### Input material
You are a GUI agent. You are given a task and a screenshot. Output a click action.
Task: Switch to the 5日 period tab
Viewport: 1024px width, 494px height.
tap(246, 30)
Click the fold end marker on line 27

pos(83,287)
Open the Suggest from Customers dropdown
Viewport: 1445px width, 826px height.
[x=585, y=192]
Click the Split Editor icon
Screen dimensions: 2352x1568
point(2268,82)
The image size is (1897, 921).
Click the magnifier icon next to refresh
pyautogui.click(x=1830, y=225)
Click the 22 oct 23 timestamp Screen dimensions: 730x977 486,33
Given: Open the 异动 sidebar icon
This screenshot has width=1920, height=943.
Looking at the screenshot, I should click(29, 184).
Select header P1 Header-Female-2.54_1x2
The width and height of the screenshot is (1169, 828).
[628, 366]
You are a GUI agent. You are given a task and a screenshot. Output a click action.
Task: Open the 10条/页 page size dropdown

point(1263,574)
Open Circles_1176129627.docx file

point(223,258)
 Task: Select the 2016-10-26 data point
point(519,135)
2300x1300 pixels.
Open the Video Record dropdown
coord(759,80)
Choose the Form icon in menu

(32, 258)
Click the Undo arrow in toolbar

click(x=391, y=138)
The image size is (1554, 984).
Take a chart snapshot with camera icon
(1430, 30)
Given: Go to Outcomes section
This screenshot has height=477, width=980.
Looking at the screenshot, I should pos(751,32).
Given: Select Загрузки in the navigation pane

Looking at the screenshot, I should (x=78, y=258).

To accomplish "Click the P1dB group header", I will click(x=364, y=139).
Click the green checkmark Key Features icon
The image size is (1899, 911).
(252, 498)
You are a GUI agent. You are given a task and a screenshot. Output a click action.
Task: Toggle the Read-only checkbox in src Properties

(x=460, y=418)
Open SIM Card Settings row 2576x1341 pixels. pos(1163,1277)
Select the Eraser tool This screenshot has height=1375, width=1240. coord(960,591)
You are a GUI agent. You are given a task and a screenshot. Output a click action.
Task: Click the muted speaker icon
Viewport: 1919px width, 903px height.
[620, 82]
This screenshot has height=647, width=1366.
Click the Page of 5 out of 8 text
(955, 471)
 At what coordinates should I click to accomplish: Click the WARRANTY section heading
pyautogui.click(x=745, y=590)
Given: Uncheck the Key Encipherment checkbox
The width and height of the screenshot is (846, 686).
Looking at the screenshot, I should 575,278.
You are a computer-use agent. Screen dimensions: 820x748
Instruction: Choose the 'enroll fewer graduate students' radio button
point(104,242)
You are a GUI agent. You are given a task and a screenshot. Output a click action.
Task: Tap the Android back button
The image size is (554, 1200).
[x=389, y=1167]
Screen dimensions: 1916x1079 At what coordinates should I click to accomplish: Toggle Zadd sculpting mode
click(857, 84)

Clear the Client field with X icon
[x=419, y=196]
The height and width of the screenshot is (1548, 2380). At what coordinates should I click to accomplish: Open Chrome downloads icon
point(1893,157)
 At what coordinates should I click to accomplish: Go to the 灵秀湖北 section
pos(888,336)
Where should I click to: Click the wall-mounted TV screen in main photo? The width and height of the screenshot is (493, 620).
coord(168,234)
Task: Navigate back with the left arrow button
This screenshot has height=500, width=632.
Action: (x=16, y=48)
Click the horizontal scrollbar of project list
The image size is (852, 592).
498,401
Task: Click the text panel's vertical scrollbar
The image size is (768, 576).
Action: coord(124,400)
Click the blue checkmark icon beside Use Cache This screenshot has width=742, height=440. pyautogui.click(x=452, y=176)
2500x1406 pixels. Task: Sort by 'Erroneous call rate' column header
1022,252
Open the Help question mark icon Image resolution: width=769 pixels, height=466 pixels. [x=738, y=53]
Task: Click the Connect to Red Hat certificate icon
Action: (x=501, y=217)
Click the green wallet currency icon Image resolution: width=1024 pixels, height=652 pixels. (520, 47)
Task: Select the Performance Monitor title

### Requirement
Could you reproduce the records above exactly, starting at the line that contains "This screenshot has height=647, width=1366." and ending at the line that contains "[x=419, y=196]"?

### Output of the task
This screenshot has height=647, width=1366.
Click the Page of 5 out of 8 text
(955, 471)
 At what coordinates should I click to accomplish: Click the WARRANTY section heading
pyautogui.click(x=745, y=590)
Given: Uncheck the Key Encipherment checkbox
The width and height of the screenshot is (846, 686).
Looking at the screenshot, I should 575,278.
You are a computer-use agent. Screen dimensions: 820x748
Instruction: Choose the 'enroll fewer graduate students' radio button
point(104,242)
You are a GUI agent. You are given a task and a screenshot. Output a click action.
Task: Tap the Android back button
The image size is (554, 1200).
[x=389, y=1167]
Screen dimensions: 1916x1079 At what coordinates should I click to accomplish: Toggle Zadd sculpting mode
click(857, 84)

Clear the Client field with X icon
[x=419, y=196]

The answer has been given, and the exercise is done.